Во время обратной дороги всех охватила умиротворенность уставших путников, Лева ехал в коляске с мальчиком, тот всю дорогу молчал, что соответствовало настроению Борцова и его желанию предаваться мечтам и воспоминаньям. В городе он попросил остановить, вышел и подошел прощаться к экипажу Элеоноры с дочкой, которая спала на руках у матери.
– Прощайте, я тут пешком дойду, мне близко, – сказал он шепотом, чтобы не разбудить девочку.
– Лев Александрович, – мягко отвечала Элеонора. – Мужа не будет до конца недели. Я думаю, до его приезда у Вас уже появятся какие-то мысли или наброски? Прошу Вас, послезавтра? Нет, давайте в среду! Приходите к нам домой, где-нибудь после обеда, я посмотрю заранее, и, может быть, мы что-нибудь уже подкорректируем. Я буду ждать Вас. Трогай!

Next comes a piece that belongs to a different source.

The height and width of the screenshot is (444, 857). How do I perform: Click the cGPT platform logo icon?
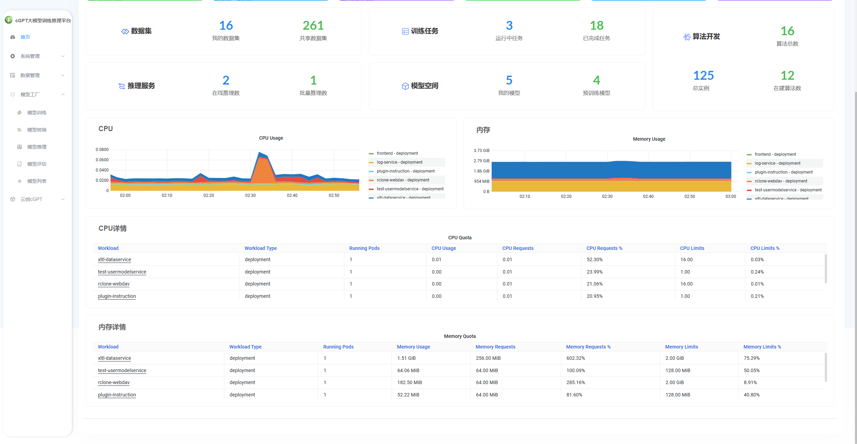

Лева остался один на мостовой и, идя пешком до дома, все время отгонял назойливую надежду, высовывающуюся из-за каждого угла. Он пытался что-то набросать на плане за эти дни, но в голову ничего путного не шло, и в среду он явился в особняк ее мужа с просто перерисованным в другом масштабе чертежом, где на бумаге было запасено чистое пространство. В ее комнату, через пустой и молчаливый дом, Леву провела низкорослая пухленькая горничная, напоминавшая колобок.